This report finds that the NHS in Scotland has made progress towards improving the planning and management of ward nursing.
The Health Department and NHS boards are addressing many of the recommendations in Audit Scotland’s 2002 report on ward nursing. Work is underway in a number of areas including:
- improving recruitment and retention of nurses through a range of national initiatives;
- improving the information available to managers to plan the numbers of hospital nurses needed and how best to use these staff;
- developing information on the quality of nursing care to identify any areas for improvement;
- better management of bank and agency nurses.
The NHS now needs to build on this development work and address continuing issues, for example ensuring that workforce planning builds in enough time to cover predictable absences such as sick leave. It should also make sure that senior nurses have time to develop their leadership and clinical roles and needs to do more to develop information on the quality of nursing care so that this becomes part of routine management information.
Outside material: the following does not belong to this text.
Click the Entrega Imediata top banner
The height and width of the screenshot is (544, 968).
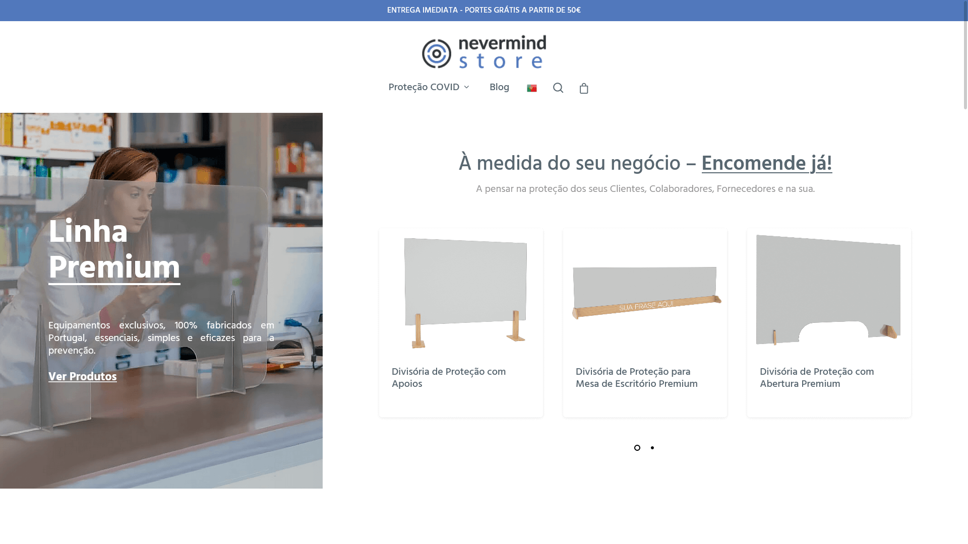point(483,11)
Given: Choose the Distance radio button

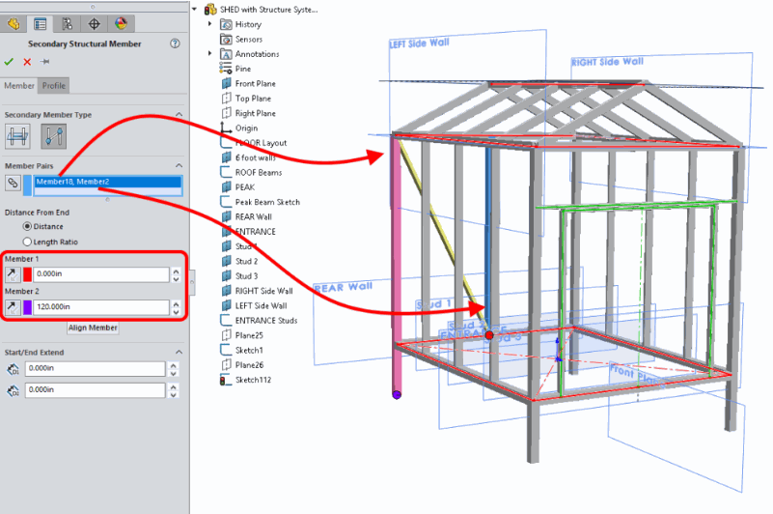Looking at the screenshot, I should coord(27,226).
Bank and agency nurses can be a useful way of filling temporary nursing needs. Audit Scotland has previously recommended that NHS boards review their use of bank and agency nurses and reduce their use of agency nurses which are a more expensive way of meeting temporary staffing needs.
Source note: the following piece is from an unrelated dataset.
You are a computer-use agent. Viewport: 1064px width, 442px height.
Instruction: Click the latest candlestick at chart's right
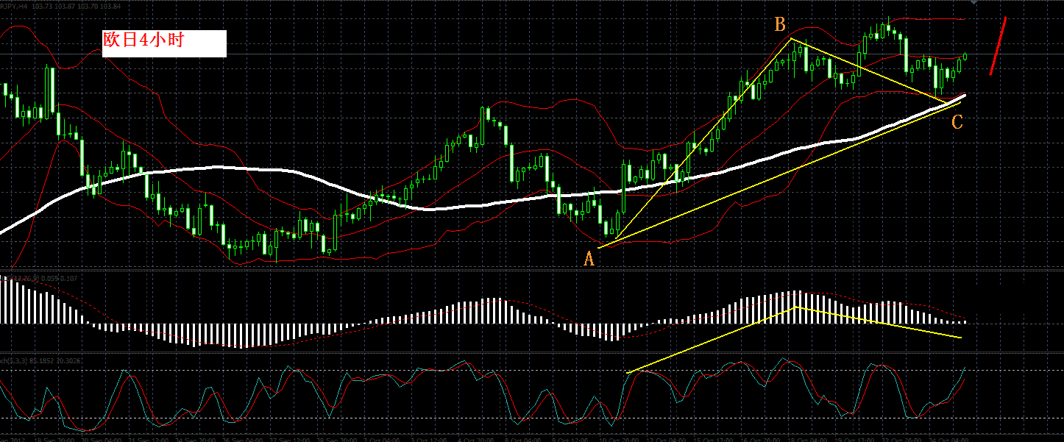pyautogui.click(x=965, y=57)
Between 2001/02 and 2005/06 there was a 17% reduction in the use of agency nurses across Scotland but the combined use of bank and agency nurses increased by 43 per cent . NHS boards and the Health Department need to monitor this trend and the reasons for it to ensure that quality of care is maintained and appropriate use is made of bank and agency staff. In 2005/06 bank and agency nurses cost £96 million – about 5.5% of the total nursing budget.
Over the three year period, 2002 – 2005, the number of whole time equivalent hospital nurses increased by 1,475. There has been little change in vacancy rates across the country since 2002. In the latest available information (March 2006), the total vacancy rate was 3.6%. Long term vacancies were low at 0.7%, but there are particular pressures in some boards and some specific areas of nursing such as intensive care, theatres and care of the elderly.
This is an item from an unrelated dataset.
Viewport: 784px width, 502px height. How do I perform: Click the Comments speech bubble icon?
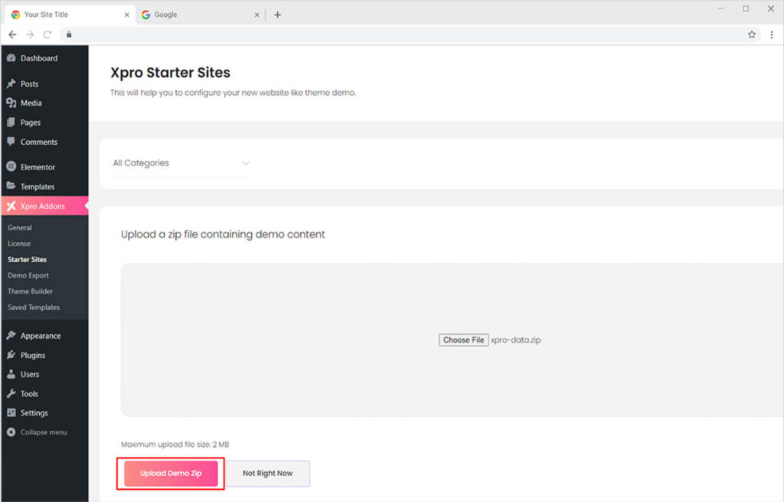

Robert Black, the Auditor General for Scotland, said: “Nurses are crucial to the delivery of good quality patient care and so it is good news that the health service has responded to the previous ward nursing report and is laying the foundations for better workforce planning in this area. I recognise that this is not an easy thing to get right. The NHS now needs to build on progress made and ensure it has the information needed to manage the workforce well. The use of bank and agency nurses also needs to be kept under review.”